## Documento
'''
Mentalmente, sumo el tiempo que dedico a la detectivesca tarea al que requerirá la elaboración del plato, y el cúmulo de horas resultante me hace reconsiderar el empeño. Pero estoy aún en la casilla de salida, me digo; es pronto para tirar la toalla y decido seguir adelante con mi tortuoso plan. En los vetustos tratados que explican cómo se cocinaba el pavo antiguamente, encuentro información tan útil como desalentadora. El proceso se me antoja harto incompatible con el ritmo frenético de la vida moderna. “Una vez las aves bien limpias, deberán bridarse [atarse], valiéndose para esto de una aguja larga y bramante, de manera que han de quedar las patas y las alas bien sujetas y dobladas hacia la pechuga”, aconseja Adolfo Solichón, discípulo de Casa Lhardy y repostero real, en Arte culinario (1900). Lo de someter a técnicas de bondage al desdichado cadáver no me hace especial ilusión, y respecto al bramante..., ni siquiera estoy seguro de lo que es.
'''
## Objetivo a
Copia sin cambios estas líneas del listado: empieza en la línea que contiene "Open Suche über Fahrzeugtyp" y termina en la que contiene "point(236,100)", ambas incluidas.

## Datos disponibles
'''
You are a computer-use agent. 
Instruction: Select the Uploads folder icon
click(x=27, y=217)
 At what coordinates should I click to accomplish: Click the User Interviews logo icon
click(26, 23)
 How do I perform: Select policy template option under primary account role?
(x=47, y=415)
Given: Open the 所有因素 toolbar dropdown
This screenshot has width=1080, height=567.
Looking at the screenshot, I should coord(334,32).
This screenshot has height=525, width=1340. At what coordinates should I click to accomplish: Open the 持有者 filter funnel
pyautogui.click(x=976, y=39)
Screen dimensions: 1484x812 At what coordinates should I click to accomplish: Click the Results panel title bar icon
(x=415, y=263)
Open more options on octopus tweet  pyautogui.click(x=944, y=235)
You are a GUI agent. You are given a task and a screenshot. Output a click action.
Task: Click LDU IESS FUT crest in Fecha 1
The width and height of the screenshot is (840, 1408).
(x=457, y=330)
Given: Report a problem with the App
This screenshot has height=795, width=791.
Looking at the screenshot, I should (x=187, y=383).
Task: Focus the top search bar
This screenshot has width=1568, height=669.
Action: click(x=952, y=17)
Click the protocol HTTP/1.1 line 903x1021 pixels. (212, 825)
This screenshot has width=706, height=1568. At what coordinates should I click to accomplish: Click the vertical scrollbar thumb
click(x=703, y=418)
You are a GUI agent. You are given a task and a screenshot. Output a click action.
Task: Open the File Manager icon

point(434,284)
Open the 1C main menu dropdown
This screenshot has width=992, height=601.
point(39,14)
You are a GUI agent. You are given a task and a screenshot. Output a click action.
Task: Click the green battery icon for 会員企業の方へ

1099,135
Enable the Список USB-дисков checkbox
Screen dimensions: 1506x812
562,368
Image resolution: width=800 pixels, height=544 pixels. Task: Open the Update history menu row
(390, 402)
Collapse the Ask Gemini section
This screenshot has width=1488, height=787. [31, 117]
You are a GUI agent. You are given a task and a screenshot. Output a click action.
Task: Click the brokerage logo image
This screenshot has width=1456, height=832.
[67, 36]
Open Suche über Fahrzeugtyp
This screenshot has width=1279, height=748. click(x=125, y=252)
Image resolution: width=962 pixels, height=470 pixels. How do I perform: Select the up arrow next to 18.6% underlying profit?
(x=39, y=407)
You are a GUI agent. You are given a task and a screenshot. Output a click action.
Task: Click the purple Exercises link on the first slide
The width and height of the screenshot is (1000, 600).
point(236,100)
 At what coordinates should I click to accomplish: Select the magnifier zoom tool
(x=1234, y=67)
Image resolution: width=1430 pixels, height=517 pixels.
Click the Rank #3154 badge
'''
## Objetivo b
Según el fragmento sobre cómo se cocinaba el pavo, ¿son ciertas estas afirmaciones? Responde sí o no a cada una y cita las palabras del texto que lo deciden. (i) Adolfo Solichón fue discípulo de Casa Lhardy y repostero real. (ii) Quien narra decide abandonar su plan. (iii) Quien narra sabe con seguridad qué es el bramante.

## Respuesta correcta a
Open Suche über Fahrzeugtyp
This screenshot has width=1279, height=748. click(x=125, y=252)
Image resolution: width=962 pixels, height=470 pixels. How do I perform: Select the up arrow next to 18.6% underlying profit?
(x=39, y=407)
You are a GUI agent. You are given a task and a screenshot. Output a click action.
Task: Click the purple Exercises link on the first slide
The width and height of the screenshot is (1000, 600).
point(236,100)

## Respuesta correcta b
(i) Sí: «discípulo de Casa Lhardy y repostero real».
(ii) No: «decido seguir adelante con mi tortuoso plan».
(iii) No: «ni siquiera estoy seguro de lo que es».